April 3, 2002
Survey says one in five car buyers visits dealer web-sites
Cincinnati, Ohio – Nearly one in five new car buyers visits the Web site of the automobile dealership they buy from, according to research released by Friedman-Swift Associates, an automotive marketing research firm in Cincinnati, Ohio.
The report, based on interviews with 12,376 new car buyers in 2001, showed that 17 percent of consumers visited the Web site of the dealership they bought from before they purchased or leased their car.
“Increasingly, we see that dealership Web sites are playing a prominent role in car buyers’ decisions,” notes Judy George, chief operating officer of Friedman-Swift Associates. “It’s more important than ever that dealerships market their Web sites and answer consumer email promptly, applying the same sound business principles in the online world as they do in the showroom.”

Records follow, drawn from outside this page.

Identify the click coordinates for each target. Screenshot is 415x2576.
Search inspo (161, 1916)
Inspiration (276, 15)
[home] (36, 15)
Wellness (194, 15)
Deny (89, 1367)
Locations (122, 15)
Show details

Most of these new car buyers (49%) said they found the dealership Web site through an Internet search engine. Other ways buyers discovered dealership Web sites included:
- Linking to the dealership site from an automobile manufacturer’s site (16%);
- Seeing the dealer’s Web address in a local newspaper ad (11%);
- Learning about the dealership Web site through a television commercial (2%);
- Seeing the dealer’s Web address on local billboards (1%);
- Learning about the dealership Web site through a radio commercial (1%).
“Internet networks and search engines are the single most important way in which consumers find a dealership Web site,” says George. “Dealers need to make sure they are listed with not just major search engines and Internet directories like Yahoo, Google, HotBot and Lycos, but local ones as well.”
The findings are the result of 12,376 telephone surveys conducted with new car buyers throughout 2001. The research has a sampling error of less than one percent.
Friedman-Swift Associates, based in Cincinnati, Ohio, is a leading provider of automotive marketing research to automobile dealers in the United States.